** PASSAGE PROVIDED **
+===+

These factors—trust, chemistry, reputation, and network—are the foundation of high-stakes M&A, confirming the long-held axiom of experienced dealmakers:
“deals are done between people, not companies.”
Ultimately, AI is becoming the master of the what (data analysis and material creation). But humans remain essential for the who (building the relationships) and the why (understanding the deep personal and strategic motivations that drive a deal).
3. The Finance Career Path Is Being Radically Reshaped
The conversation on Wall Street is more nuanced than simple “job losses.” The rise of AI is triggering a structural shift in the financial workforce. Employees are transitioning from being “makers,” who manually create reports and presentations, to “checkers” or managers, who direct and verify the work of AI agents.
This re-architecture is already being planned at major investment banks:
- Changing Ratios: One proposal under discussion is to reduce the ratio of junior bankers to senior managers from the current 6-to-1 down to 4-to-1, as AI handles more of the foundational work.
- The Global, 24/7 Model: A new operating model is emerging where AI-empowered teams work around the clock. Junior bankers in cheaper labor markets like Bengaluru and Buenos Aires can hand off work to colleagues in New York, creating a seamless, continuous workflow.
This shift creates clear winners and losers. The roles that are becoming more valuable are those that work directly with clients, such as private bankers managing relationships with wealthy investors and senior M&A bankers who have the trust of Fortune 500 CEOs—precisely because these roles depend on the trust, nuance, and relationship-building capabilities that AI cannot replicate.
Conversely, roles at higher risk are those in operations and support that handle rote processes like setting up accounts or settling trades. In fact, JPMorgan’s consumer banking chief has already projected that operations staff could fall by at least 10% over the next five years due to AI deployment.

+===+

** SOURCE DATA **
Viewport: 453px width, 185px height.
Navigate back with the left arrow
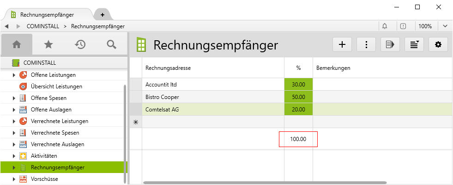click(6, 26)
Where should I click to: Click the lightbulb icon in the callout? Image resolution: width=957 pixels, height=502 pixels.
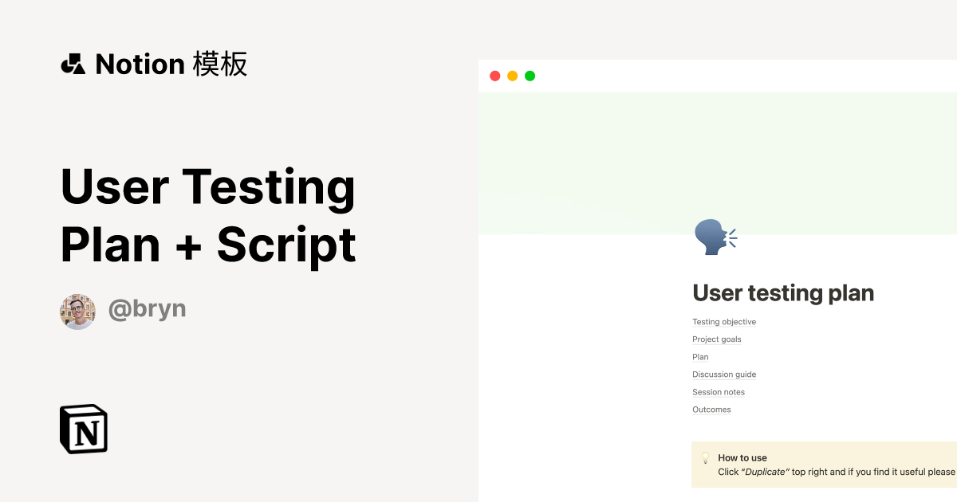coord(705,457)
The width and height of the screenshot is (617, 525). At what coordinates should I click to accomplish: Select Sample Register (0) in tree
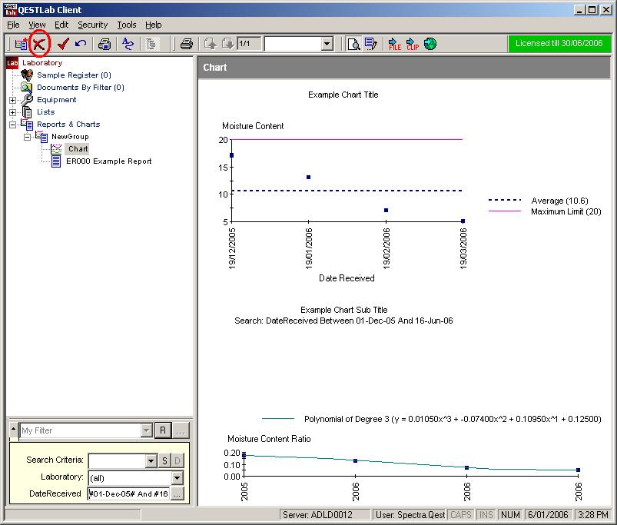[x=74, y=75]
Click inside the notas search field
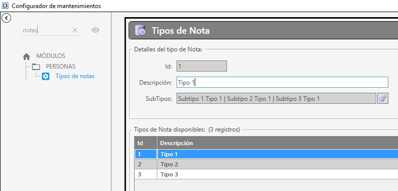398x191 pixels. [47, 30]
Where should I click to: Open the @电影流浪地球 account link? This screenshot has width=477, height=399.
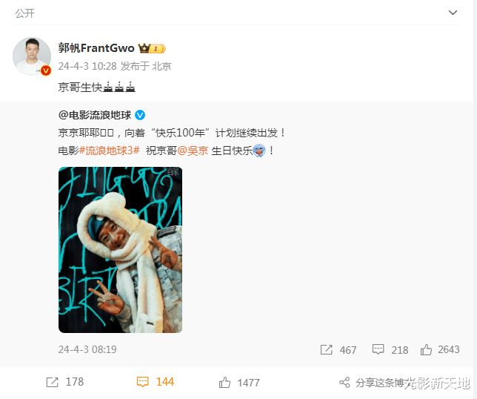tap(95, 115)
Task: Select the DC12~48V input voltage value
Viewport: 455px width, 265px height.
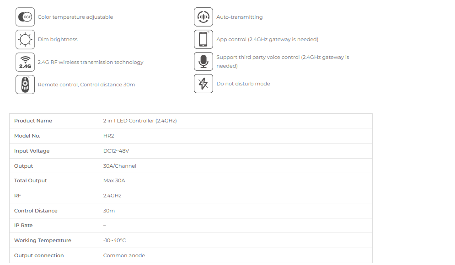Action: tap(116, 151)
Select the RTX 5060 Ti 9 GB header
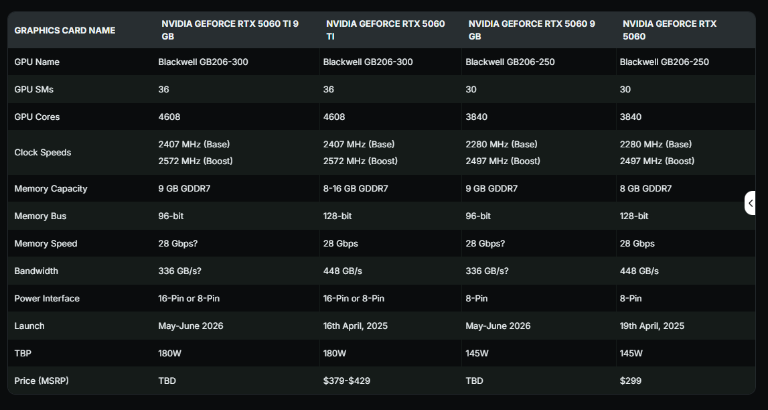 click(230, 30)
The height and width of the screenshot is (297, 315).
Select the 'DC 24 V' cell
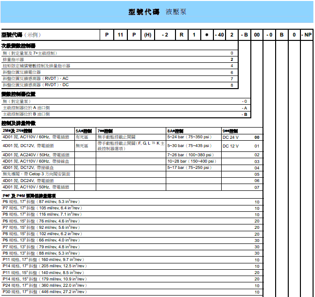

+===+

** WORK INSTRUCTIONS **
1. According to the passage on AI and finance careers, why are client-facing roles such as private bankers and senior M&A bankers becoming more valuable?
2. Extend the passage on how AI is reshaping Wall Street careers, picking up right after its final sentence.

** TASK-BY-TASK RESULTS **
1. These roles depend on trust, nuance, and relationship-building, capabilities that AI cannot replicate. They work directly with clients, such as wealthy investors or Fortune 500 CEOs, whose trust they hold.

2.
4. The Ultimate Goal Isn’t Just Efficiency – It’s a Margin Advantage
While the immediate effect of this AI implementation is a massive boost in internal productivity, the ultimate strategic goal for firms like JPMorgan and Goldman Sachs is to weaponize that efficiency for a competitive advantage in the market. Their race to implement AI is not just about internal gains; it’s a calculated business strategy.
The goal is to achieve a critical “first-mover advantage.” In practical terms, this means that by collapsing their cost structure ahead of the competition, they can “enjoy a period of higher margins” for a few years. While the rest of the industry is still forced to charge the old market rate to cover their higher-cost human labor, the AI-powered first movers can pocket the difference.
This race is being accelerated by a palpable sense of “AI FOMO” (Fear Of Missing Out). According to Avi Gesser, a partner at Debevoise & Plimpton, corporate clients are now more worried about falling behind their competitors than they are about a potential AI bubble. This fear is pushing firms to adopt the technology faster.
What we are witnessing is a classic competitive strategy playing out in real-time. Technology is the weapon in a high-stakes battle for a temporary, but immensely lucrative, period of market supremacy.
Conclusion: The New Premium on Human Insight
The story of AI on Wall Street is one of a powerful dichotomy. On one hand, AI is becoming an indispensable tool, automating complex analysis at a speed and scale that was once unimaginable. On the other, this very automation is paradoxically increasing the value of purely human skills: trust-building, nuanced communication, and strategic judgment.
The future of work in finance isn’t a battle of “human vs. machine.” It is evolving into a partnership where machines handle the “what,” freeing up the most valuable humans to focus entirely on the “who” and the “why.”
As AI perfects the science of finance, will the ultimate winners be those who have mastered the art of it?